What to do ▸ Put every line from the start of the material through the line containing "click(x=78, y=37)" into a JSON list of strings, one string per line, with blank lines skipped. Leave the pictures out of the answer.

Source records ▸

□ □ □ □

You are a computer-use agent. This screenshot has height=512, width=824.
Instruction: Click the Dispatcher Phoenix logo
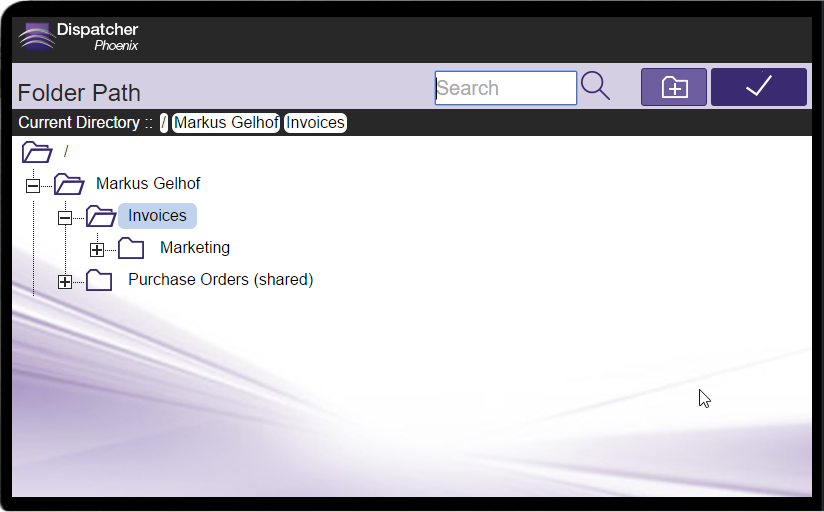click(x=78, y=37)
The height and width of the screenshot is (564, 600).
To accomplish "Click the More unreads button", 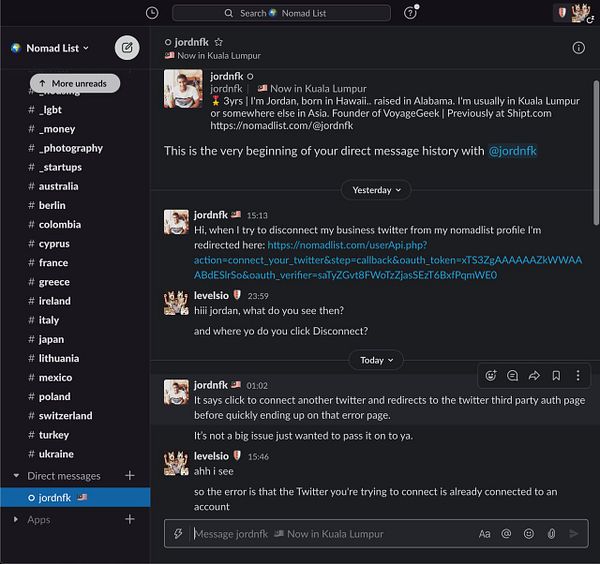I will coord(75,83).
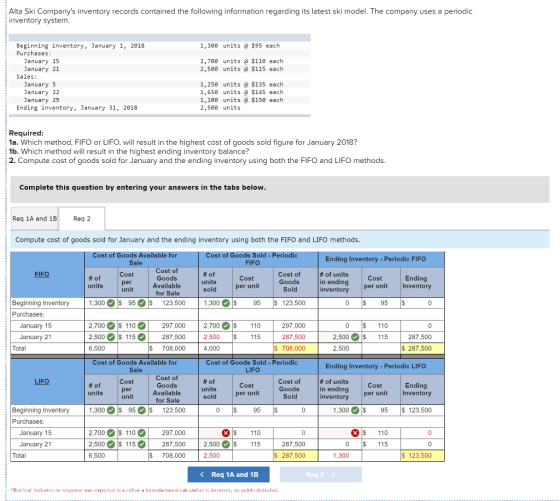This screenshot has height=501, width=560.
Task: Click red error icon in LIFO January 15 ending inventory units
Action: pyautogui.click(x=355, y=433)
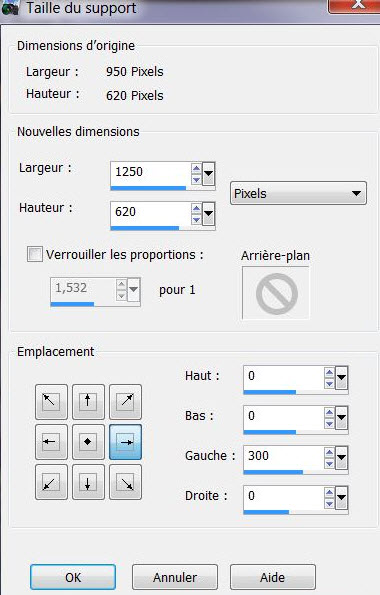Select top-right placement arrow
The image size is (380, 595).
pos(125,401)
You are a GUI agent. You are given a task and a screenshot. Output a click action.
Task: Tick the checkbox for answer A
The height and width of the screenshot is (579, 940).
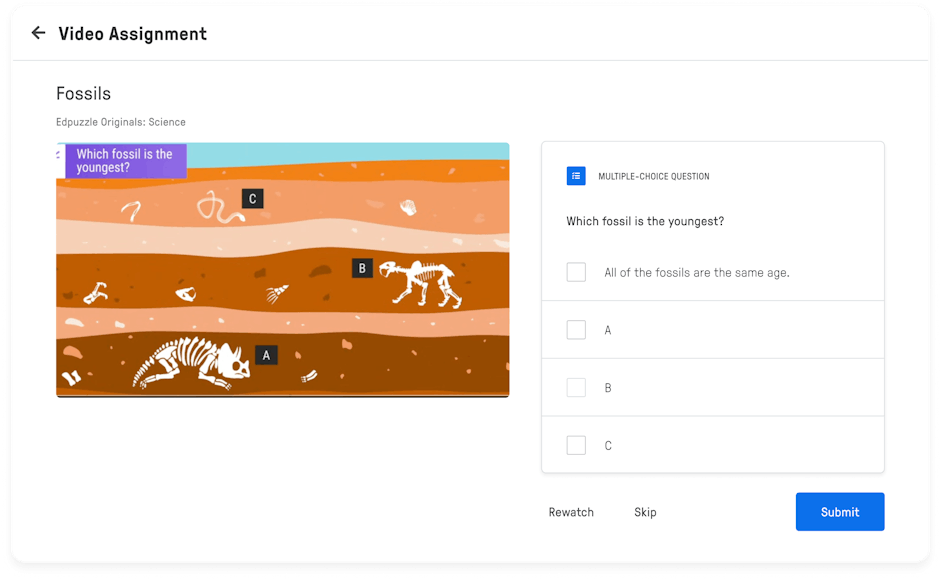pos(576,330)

□ □ □ □

Expected output ▸
[
  "You are a computer-use agent. This screenshot has height=512, width=824.",
  "Instruction: Click the Dispatcher Phoenix logo",
  "click(x=78, y=37)"
]